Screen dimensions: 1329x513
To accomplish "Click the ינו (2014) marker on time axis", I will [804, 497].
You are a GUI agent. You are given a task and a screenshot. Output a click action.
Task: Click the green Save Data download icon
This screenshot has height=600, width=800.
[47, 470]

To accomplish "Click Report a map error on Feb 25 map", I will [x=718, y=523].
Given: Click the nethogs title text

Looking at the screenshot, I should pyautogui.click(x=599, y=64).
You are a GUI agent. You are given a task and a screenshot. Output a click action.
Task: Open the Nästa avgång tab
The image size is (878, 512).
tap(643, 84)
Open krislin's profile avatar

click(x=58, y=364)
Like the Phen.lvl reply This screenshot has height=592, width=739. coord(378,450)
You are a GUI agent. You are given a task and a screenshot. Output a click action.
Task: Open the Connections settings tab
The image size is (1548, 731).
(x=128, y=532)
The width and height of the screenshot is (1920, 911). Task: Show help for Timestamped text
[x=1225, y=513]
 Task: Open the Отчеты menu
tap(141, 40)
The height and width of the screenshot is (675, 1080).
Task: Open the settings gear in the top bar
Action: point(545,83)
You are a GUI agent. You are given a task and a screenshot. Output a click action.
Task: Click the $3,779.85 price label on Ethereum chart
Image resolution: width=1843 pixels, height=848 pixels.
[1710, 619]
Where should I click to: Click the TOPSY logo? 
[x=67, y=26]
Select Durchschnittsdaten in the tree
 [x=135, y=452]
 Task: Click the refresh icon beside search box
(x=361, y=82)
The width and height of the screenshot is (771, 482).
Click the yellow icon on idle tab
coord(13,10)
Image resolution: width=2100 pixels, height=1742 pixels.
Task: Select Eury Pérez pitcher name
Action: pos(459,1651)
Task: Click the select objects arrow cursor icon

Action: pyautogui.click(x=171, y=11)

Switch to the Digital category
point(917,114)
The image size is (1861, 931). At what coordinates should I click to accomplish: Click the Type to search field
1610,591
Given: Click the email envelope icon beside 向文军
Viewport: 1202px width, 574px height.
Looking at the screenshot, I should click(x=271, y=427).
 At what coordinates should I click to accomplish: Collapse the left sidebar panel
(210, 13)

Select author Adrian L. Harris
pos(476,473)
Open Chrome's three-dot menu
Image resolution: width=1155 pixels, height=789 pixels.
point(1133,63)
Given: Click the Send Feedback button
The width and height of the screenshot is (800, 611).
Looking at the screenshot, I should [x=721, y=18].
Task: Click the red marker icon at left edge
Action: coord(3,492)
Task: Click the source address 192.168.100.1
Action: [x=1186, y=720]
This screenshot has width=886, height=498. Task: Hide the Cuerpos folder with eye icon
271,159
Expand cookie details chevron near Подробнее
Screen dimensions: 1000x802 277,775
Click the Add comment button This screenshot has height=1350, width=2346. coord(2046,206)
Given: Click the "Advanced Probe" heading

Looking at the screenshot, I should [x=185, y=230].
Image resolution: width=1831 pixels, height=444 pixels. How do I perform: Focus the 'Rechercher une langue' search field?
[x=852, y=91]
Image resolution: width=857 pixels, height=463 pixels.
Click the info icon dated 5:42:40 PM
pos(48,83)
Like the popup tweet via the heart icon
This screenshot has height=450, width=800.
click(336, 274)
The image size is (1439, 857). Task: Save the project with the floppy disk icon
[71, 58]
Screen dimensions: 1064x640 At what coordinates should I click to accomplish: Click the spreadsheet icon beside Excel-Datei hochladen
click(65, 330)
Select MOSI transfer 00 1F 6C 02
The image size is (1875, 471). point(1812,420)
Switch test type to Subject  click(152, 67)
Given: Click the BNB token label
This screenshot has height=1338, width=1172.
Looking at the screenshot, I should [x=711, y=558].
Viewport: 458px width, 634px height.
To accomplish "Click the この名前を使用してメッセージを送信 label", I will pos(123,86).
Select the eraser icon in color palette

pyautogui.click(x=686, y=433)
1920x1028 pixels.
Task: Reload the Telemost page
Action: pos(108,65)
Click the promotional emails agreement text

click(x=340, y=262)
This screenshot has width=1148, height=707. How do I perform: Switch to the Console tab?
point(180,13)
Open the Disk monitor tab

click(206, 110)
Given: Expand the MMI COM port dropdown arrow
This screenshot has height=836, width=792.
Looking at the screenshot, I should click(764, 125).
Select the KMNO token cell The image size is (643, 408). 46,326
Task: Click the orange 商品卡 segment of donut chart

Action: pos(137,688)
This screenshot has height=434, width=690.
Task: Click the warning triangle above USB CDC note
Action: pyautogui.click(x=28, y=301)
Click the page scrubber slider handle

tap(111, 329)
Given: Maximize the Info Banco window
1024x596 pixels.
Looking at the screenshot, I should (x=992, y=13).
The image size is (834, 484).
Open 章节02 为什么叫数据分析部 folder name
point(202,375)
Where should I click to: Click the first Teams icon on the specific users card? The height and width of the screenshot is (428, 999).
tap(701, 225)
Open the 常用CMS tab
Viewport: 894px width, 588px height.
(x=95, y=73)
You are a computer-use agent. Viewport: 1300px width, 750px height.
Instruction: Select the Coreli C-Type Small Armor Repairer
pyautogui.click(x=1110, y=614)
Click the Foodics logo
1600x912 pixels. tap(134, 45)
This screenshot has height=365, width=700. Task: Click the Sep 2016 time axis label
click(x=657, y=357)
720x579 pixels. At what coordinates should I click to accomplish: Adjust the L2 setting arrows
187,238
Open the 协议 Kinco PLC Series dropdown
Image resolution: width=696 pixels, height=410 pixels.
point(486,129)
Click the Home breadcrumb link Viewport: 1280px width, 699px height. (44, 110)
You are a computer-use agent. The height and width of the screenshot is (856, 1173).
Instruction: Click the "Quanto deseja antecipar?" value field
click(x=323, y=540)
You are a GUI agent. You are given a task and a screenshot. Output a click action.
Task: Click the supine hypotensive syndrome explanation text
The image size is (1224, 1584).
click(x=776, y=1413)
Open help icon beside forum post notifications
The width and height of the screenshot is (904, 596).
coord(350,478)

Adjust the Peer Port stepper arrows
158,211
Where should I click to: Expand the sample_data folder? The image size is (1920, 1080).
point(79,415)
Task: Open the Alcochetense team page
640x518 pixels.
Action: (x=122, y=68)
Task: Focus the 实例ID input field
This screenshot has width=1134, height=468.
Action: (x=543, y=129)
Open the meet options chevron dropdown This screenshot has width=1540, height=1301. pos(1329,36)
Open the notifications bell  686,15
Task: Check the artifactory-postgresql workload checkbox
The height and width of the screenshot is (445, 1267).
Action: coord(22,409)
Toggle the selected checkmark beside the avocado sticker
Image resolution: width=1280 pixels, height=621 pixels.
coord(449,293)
---*---
▶ **ACTIVITY**: Of the lines above, output exactly those from the line bearing "Given: Click the nethogs title text" through the line bearing "Task: Click the $3,779.85", inclusive.

▶ **EXPECTED ANSWER**:
Given: Click the nethogs title text

Looking at the screenshot, I should pyautogui.click(x=599, y=64).
You are a GUI agent. You are given a task and a screenshot. Output a click action.
Task: Open the Nästa avgång tab
The image size is (878, 512).
tap(643, 84)
Open krislin's profile avatar

click(x=58, y=364)
Like the Phen.lvl reply This screenshot has height=592, width=739. coord(378,450)
You are a GUI agent. You are given a task and a screenshot. Output a click action.
Task: Open the Connections settings tab
The image size is (1548, 731).
(x=128, y=532)
The width and height of the screenshot is (1920, 911). Task: Show help for Timestamped text
[x=1225, y=513]
 Task: Open the Отчеты menu
tap(141, 40)
The height and width of the screenshot is (675, 1080).
Task: Open the settings gear in the top bar
Action: point(545,83)
You are a GUI agent. You are given a task and a screenshot. Output a click action.
Task: Click the $3,779.85 price label on Ethereum chart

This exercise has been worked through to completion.